La réforme la plus importante sera la révision complète du mode d’attribution. Il faut sortir du principe des appels à candidatures annuels et s’orienter vers des attributions au fil de l’eau, avec des commissions très régulières, permettant de réduire les délais et mieux accompagner les demandeurs dans leurs choix. Pour cela, nous préconisons la création d’une "agence domaniale" pour accueillir, gérer et conseiller les candidats, avec une approche personnalisée.

Comment prévoir l’avenir du logement des Monégasques pour les prochaines années?

La politique, c’est la capacité à anticiper. C’est le rôle des institutions et il est donc primordial que le Conseil national prenne pleinement sa part auprès du gouvernement. Les besoins reconnus sont de 100 nouvelles demandes par an. Il faut anticiper et agir en conséquence pour tenir le rythme en combinant toutes les mesures.

Le contrat habitation capitalisation (CHC) est-il encore à améliorer?

Le CHC actuel, tel que nous l’avons largement réformé l’an passé, est complet et présente beaucoup de souplesse. Le problème aujourd’hui est davantage lié au coût des CHC dans les nouveaux immeubles, qui ne sont plus en phase avec les revenus de certains attributaires. La réforme du mode d’attribution devra permettre aux candidats désireux d’y souscrire, d’être orientés vers un appartement plus en adéquation avec leurs capacités financières.

Qu’en est-il du logement des Enfants du Pays?

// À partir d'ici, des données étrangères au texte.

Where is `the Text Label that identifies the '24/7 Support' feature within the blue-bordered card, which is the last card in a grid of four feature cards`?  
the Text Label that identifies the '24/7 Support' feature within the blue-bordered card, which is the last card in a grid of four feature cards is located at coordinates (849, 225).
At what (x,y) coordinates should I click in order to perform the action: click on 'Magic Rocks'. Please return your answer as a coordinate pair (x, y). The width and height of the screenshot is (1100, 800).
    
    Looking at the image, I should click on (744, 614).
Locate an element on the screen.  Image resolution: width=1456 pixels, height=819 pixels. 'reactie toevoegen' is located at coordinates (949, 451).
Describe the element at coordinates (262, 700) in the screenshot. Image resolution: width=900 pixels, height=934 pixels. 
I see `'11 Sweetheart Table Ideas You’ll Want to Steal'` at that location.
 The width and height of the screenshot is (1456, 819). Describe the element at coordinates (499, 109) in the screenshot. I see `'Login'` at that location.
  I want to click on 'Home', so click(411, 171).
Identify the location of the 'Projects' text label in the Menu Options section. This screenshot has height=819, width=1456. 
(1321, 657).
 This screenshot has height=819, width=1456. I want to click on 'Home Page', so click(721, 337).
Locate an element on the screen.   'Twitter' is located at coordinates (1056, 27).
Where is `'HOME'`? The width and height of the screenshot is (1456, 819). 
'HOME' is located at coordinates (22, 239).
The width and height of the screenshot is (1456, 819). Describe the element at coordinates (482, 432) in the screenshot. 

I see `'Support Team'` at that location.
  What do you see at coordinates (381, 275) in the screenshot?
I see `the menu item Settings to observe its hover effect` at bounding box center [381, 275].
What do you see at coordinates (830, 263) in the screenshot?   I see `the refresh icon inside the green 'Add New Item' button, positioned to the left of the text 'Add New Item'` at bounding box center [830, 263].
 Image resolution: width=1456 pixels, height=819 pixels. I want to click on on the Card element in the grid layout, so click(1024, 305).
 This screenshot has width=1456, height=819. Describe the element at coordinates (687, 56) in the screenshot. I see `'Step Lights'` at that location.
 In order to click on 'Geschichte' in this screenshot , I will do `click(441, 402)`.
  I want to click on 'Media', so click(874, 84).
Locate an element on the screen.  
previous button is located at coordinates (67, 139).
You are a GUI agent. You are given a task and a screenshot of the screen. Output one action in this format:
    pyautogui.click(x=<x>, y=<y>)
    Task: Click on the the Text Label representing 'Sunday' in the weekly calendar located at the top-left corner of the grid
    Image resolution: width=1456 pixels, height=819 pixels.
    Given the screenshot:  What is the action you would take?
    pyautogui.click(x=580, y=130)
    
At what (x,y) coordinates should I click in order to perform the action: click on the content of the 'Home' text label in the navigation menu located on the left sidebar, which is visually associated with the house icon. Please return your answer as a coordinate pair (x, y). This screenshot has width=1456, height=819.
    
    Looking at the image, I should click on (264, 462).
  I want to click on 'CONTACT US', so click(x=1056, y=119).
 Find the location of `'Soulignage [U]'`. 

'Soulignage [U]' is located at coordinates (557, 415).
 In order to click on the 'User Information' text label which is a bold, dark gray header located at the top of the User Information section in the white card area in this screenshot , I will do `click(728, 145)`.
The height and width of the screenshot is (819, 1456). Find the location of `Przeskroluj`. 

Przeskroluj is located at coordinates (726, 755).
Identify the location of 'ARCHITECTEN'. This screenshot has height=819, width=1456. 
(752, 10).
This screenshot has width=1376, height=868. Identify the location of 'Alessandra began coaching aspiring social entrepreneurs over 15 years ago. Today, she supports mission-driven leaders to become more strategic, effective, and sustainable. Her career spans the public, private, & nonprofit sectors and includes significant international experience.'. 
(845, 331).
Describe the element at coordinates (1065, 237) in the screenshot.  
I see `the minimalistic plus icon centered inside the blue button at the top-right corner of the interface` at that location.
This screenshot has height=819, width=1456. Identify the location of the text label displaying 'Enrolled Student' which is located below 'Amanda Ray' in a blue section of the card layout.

Là encore, je suis favorable à ce que nous ayons une nouvelle approche car trop souvent, la question des Enfants du Pays se heurte à celle du secteur protégé. J’en ai assez que l’on oppose les propriétaires aux locataires ! Désormais, il faut chercher des solutions ailleurs, assumer la responsabilité de l’État et revoir l’Aide Différentielle de Loyer, en faisant en sorte qu’elle puisse s’appliquer dans d’autres secteurs d’habitation et plus particulièrement celui de la Caisse Autonome des Retraites (CAR).

La question du logement des actifs dans les communes limitrophes devient récurrente (attractivité de Monaco, environnement,…). Le Conseil national est-il force de proposition à ce propos?

Je suis persuadé que Monaco a tout intérêt à construire des logements en périphérie de la Principauté pour ses salariés. Cela doit se faire après négociation avec la France, car il n’est pas question que ces immeubles "monégasques" soient soumis à la loi SRU qui impose des quotas de logements sociaux. Pour cela, nous avons besoin du soutien de tous les élus locaux français qui peuvent défendre cette spécificité territoriale. Je me suis entretenu avec plusieurs d’entre eux et ils y sont très favorables car cela serait bénéfique à tous. Je suis à la disposition de chacun pour faire avancer ce dossier.